大正時代の「米騒動」は富山県から始まった。1918(大正7)年7月、魚津(うおづ)港に漁師の妻らが集まり、輸送船へのコメの積み出し中止を求めたことなどがきっかけで、暴動を伴う騒動が全国に広がった。
富山での騒動の主役は、米価高騰の窮状を訴える女性たちだった。地元紙の「高岡新報」は「女房連は海岸に集合し其(その)数百七、八十名」「米の廉売を為(な)されたしと哀願し」などと報じている。
ときの寺内正毅内閣の総辞職にまで発展した事件から、今年は100年にあたる。魚津市は専用ロゴマークを作り、講演会や資料展示などの記念事業に取り組んでいる。
市の一連の事業には「暴動の地」という印象を払拭(ふっしょく)したい思いもこめられている。

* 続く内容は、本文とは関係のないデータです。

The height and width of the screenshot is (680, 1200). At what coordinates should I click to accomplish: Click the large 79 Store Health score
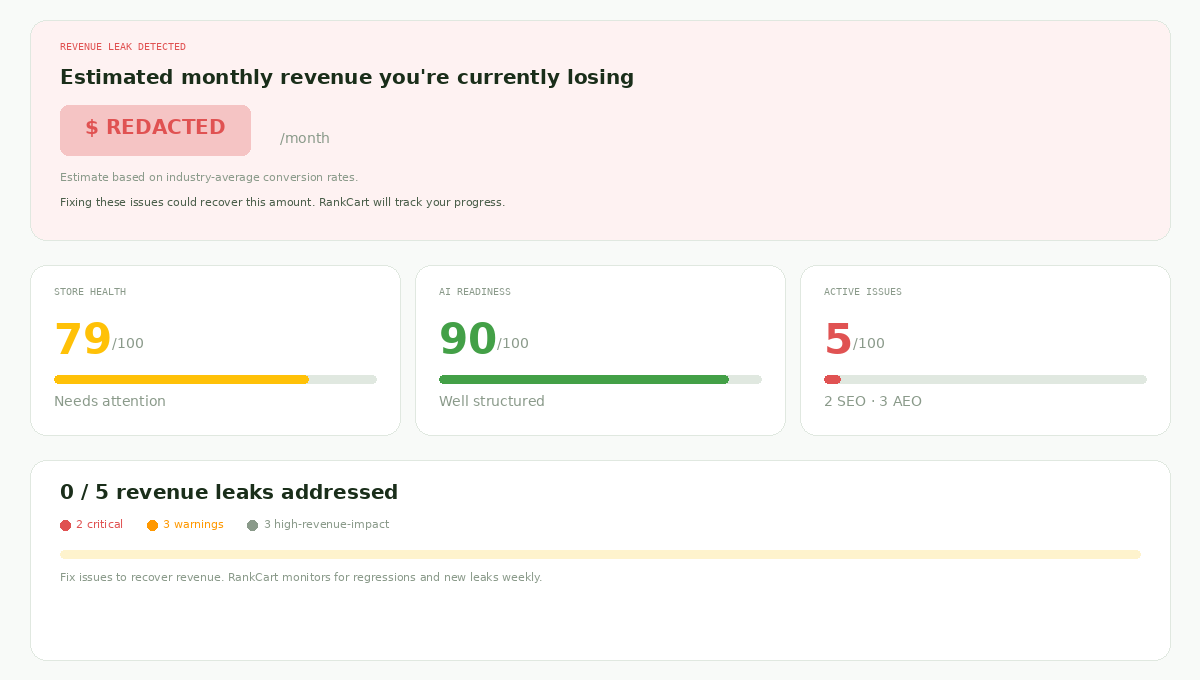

魚津歴史民俗博物館の麻柄(まがら)一志館長(63)によると、魚津での抗議行動は非暴力的なものだった。死者まで出た全国各地の騒動と異なり、逮捕者もいなかったという。「暴動の震源地だと誤解されがちです」と残念がる。
当時は第一次大戦による好景気だったが、庶民には実感が乏しく、社会には格差が広がっていた。騒動に参加した人たちに聞き取り調査を続けた地元の研究家、紙谷信雄さん(84)は「家族を守る一心からの行動だったのでしょう」と女性たちの心情を思いやる。
米騒動普通選挙運動など、大正デモクラシーに大きな影響を与えた。折しも今年、国会や地方議会で女性議員を増やすことを目指す法律が成立した。女性が政治を動かしてから100年、新たな節目となるだろうか。